Sexism plagues major chemistry conference: Boycott emerges amid growing outrage - donretag
http://www.salon.com/2014/02/20/sexism_plagues_major_chemistry_conference_boycott_emerges_amid_growing_outrage/
======
streptomycin
_Notably, there are only four female scientists among the 110 living members
of IAQMS, which elects new candidates by internal vote. Ten out of 102 talks
during the previous three conference were given by women, and only two female
chemists have been awarded medals over the past decade, according to the
instigators of the boycott._

 _“These numbers do not reflect the proportion of women active in the field,”
said Gagliardi, who is a professor at the University of Minnesota. “Some 50
years ago the gender distribution in Quantum Molecular Sciences may have been
so skewed, but nowadays things have changed.”_

 _To illustrate the point, Krylov maintains the Women in Theoretical Chemistry
web-directory, listing “more than 300 female scientists holding tenured and
tenure track academic positions or equivalent positions in industry and other
research establishments pursuing research in theoretical and computational
chemistry, biochemistry, material science, as well as theoretical molecular
/atomic physics and biophysics.”_

That doesn't illustrate the point unless you compare that 300 against the
number of male scientists. If there are 3000+ male scientists in the field,
then it's not crazy that only 5-10% of the members/talks are given by women.

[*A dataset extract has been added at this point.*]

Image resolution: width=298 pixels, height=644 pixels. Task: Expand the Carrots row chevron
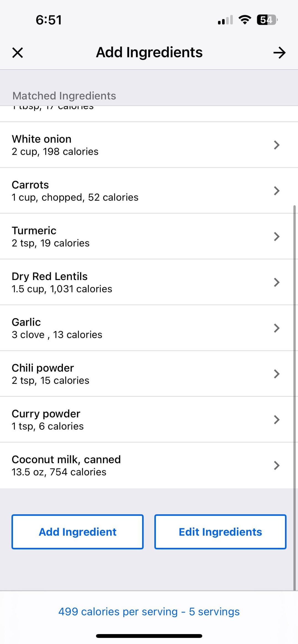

300 women is undoubtedly just a drop in the bucket compared to everyone
working in "theoretical and computational chemistry, biochemistry, material
science, as well as theoretical molecular/atomic physics and biophysics", a
ridiculously broad set of topics spanning multiple large departments at every
major university (most of which have little business at a quantum chemistry
conference, of course).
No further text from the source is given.